Aim of the task » Please repeat, from the entries that follow, the lines from the one containing "Instruction: Switch to" through the one containing "Where should I" exactly, adding nothing.

Material for the task »
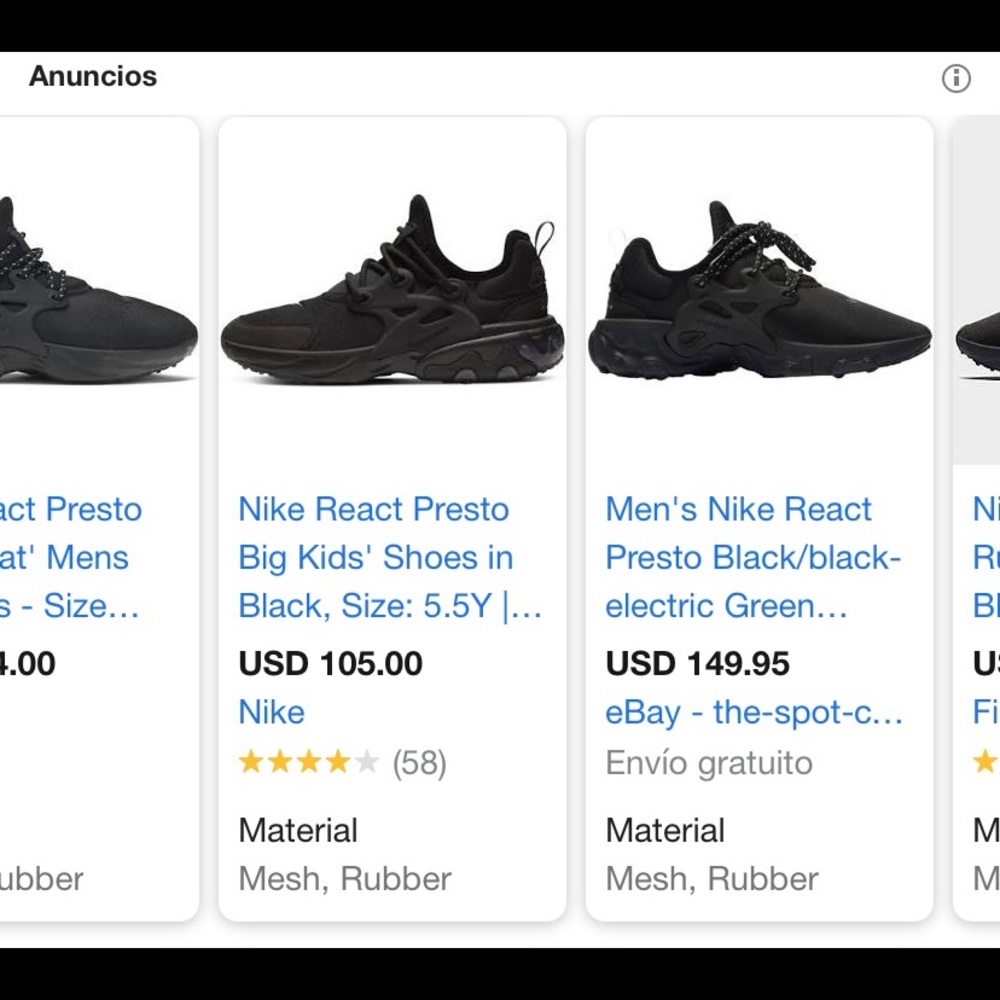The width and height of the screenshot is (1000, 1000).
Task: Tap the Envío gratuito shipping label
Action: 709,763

==

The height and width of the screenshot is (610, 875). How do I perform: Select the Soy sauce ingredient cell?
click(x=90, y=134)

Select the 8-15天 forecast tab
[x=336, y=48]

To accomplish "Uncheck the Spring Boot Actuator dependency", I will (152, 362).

==

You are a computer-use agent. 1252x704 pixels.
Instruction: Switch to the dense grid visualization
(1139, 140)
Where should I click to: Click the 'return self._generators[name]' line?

Answer for the task »
Instruction: Switch to the dense grid visualization
(1139, 140)
Where should I click to: Click the 'return self._generators[name]' line?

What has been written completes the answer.